The use of hyperbole is a long established silencing technique. Women-especially feminist women-are always outraged, or hysterical or shrieking or screeching. Even when all they are doing is making a calm measured point. Classic deflection.

Pagwatch · 06/03/2017 09:50

"The use of hyperbole is a long established silencing technique"

Are you going for an irony award.

Are you being silenced? Or was your whole post itself just utter deflection?

BertrandRussell · 06/03/2017 09:52

Deflecting from what? I have expressed my point of view several times.

Pagwatch · 06/03/2017 09:52

I have to go to work now but thanks for that Bertrand.
Very entertaining

Grin
quencher · 06/03/2017 10:31

This is a funny video about women's tits.
To bra or not to bra.
My tits are more feminist than your tits video

m.youtube.com/watch?feature=youtu.be&v=WPQO1DJhlKo

PoorYorick · 06/03/2017 18:41

It is my God given right to make fun of people who become hysterical and screechy over three inches of underboob.

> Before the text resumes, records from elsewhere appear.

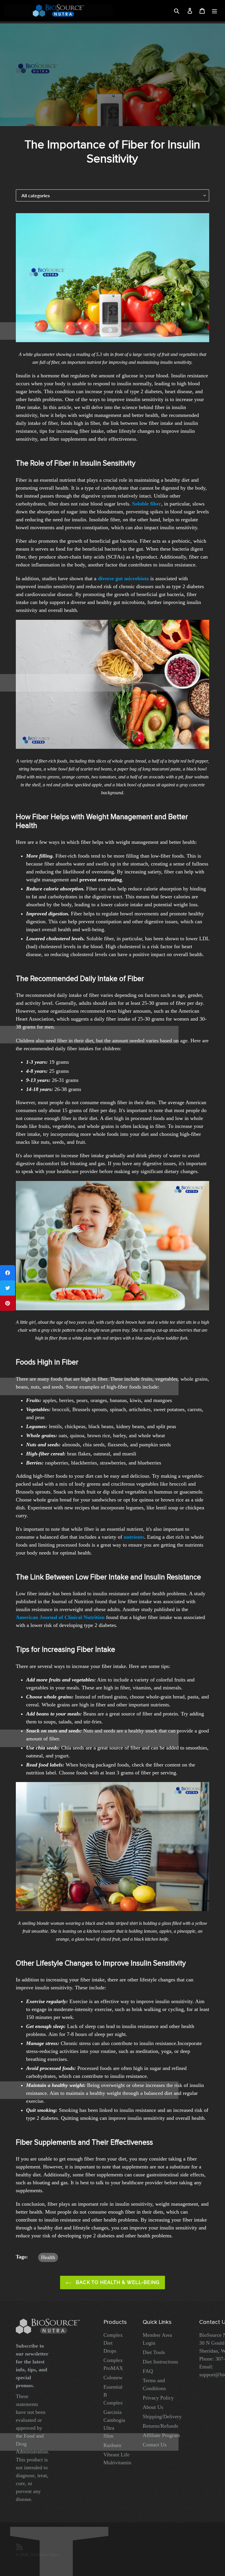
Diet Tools (154, 2352)
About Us (153, 2407)
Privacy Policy (158, 2398)
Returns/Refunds (160, 2426)
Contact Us (154, 2445)
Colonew (112, 2377)
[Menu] (214, 10)
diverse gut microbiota (123, 578)
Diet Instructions (160, 2362)
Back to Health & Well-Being (117, 2282)
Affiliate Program (161, 2435)
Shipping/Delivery (162, 2416)
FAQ (148, 2371)
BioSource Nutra (45, 2554)
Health (48, 2257)
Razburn (112, 2445)
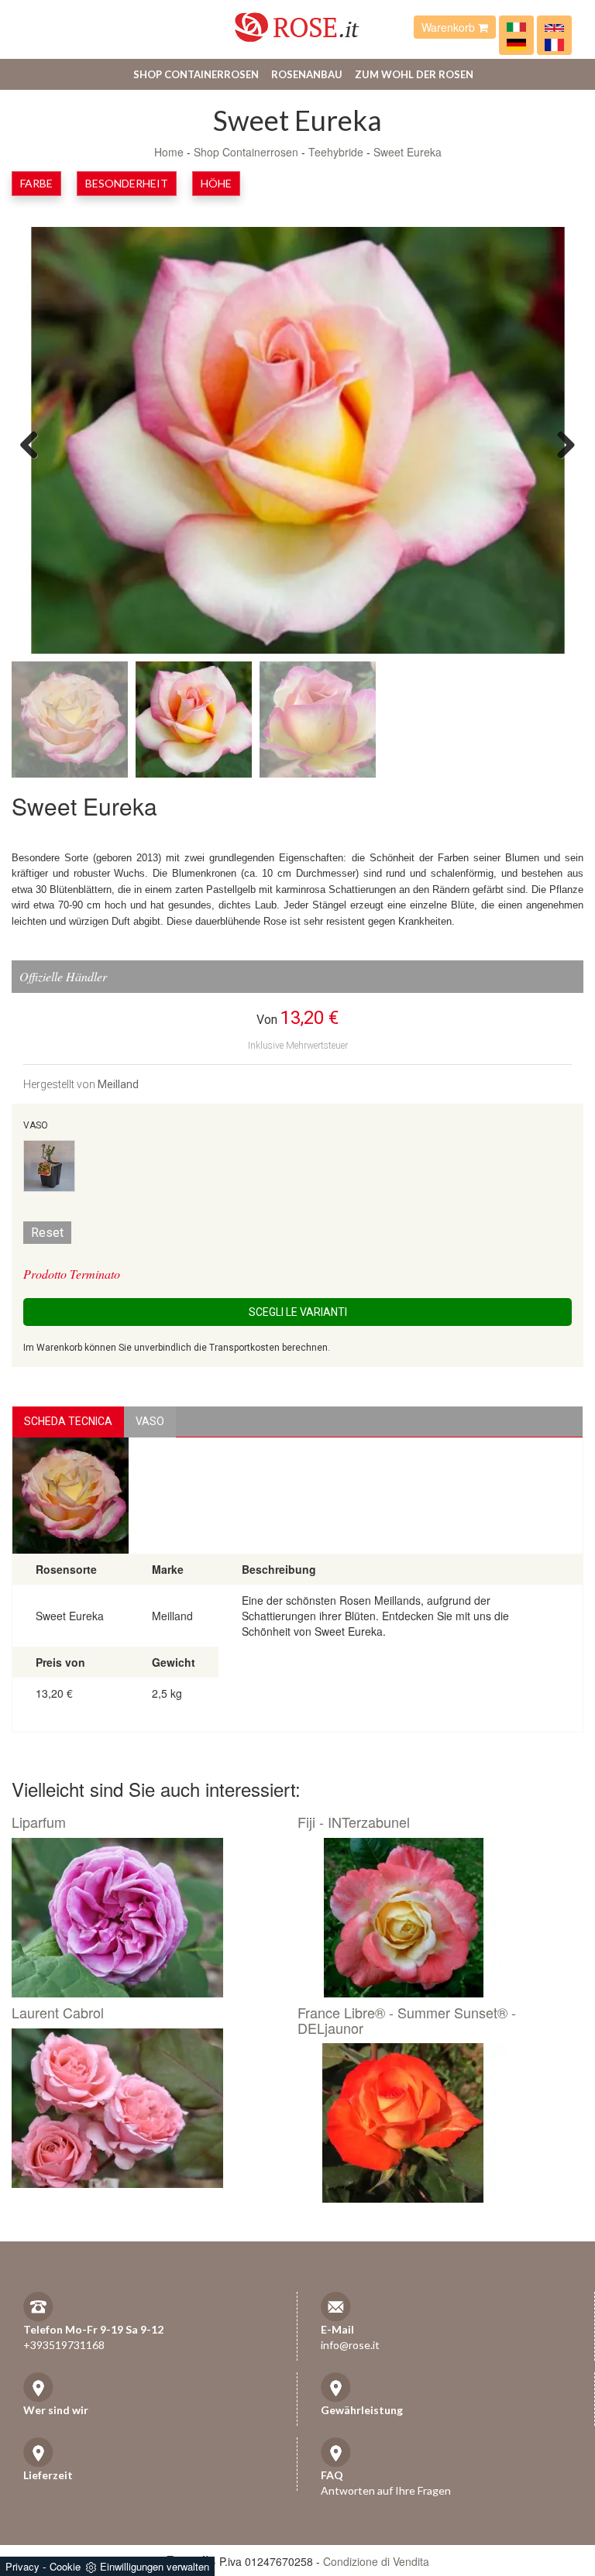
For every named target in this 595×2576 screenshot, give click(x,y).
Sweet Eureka (407, 152)
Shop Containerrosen (196, 74)
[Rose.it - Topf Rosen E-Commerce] (516, 43)
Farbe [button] (36, 183)
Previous (34, 443)
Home (169, 152)
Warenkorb (449, 27)
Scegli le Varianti (298, 1312)
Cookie (65, 2566)
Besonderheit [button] (126, 183)
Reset (47, 1232)
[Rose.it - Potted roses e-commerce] (554, 27)
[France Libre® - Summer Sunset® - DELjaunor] (435, 2123)
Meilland (118, 1084)
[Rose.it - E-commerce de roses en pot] (554, 43)
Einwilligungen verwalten (154, 2566)
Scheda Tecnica (68, 1421)
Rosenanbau (306, 74)
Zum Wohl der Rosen (414, 74)
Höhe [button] (216, 183)
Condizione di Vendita (376, 2561)
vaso (150, 1421)
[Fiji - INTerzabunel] (435, 1917)
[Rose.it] (297, 21)
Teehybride (335, 152)
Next (560, 443)
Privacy (22, 2566)
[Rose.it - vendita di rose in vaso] (516, 27)
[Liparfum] (149, 1917)
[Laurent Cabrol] (149, 2108)
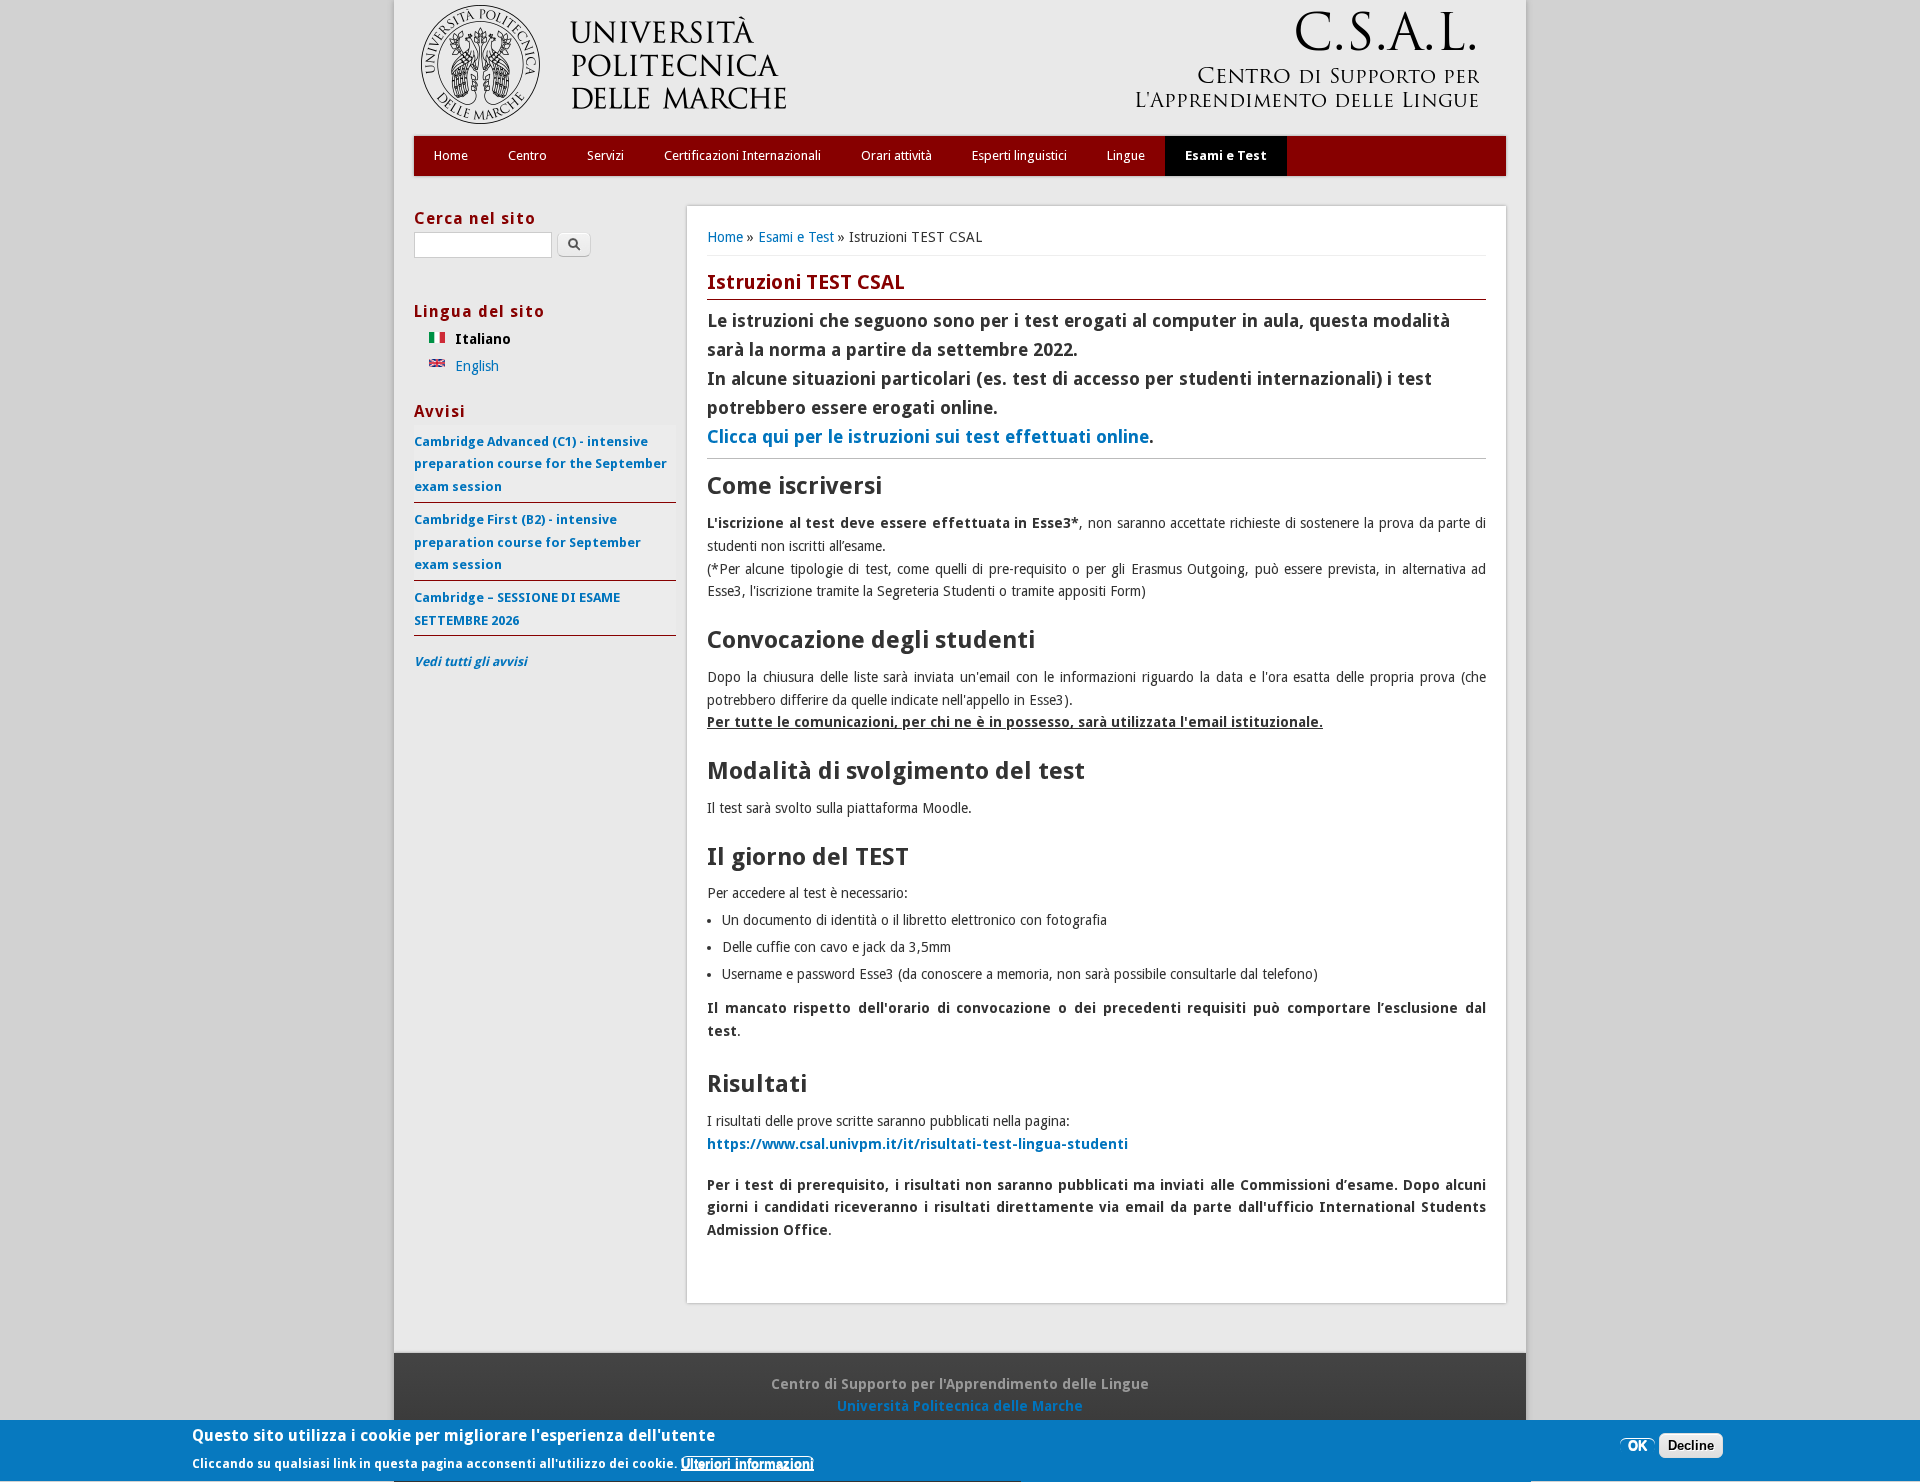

VestalVirgin · 06/03/2017 18:44

My DD is 14 and even two years ago was able to have conversations about the difference between art and porn, between something designed to look beautiful and something designed to titilate.

Yeah right. Helmut Newton's photos of naked women are art, too, allegedly.

Still degrading as fuck.

Your point?

If this is supposed to be beautiful, it fails, big time.

Emma Watson looks much better in her everyday clothes.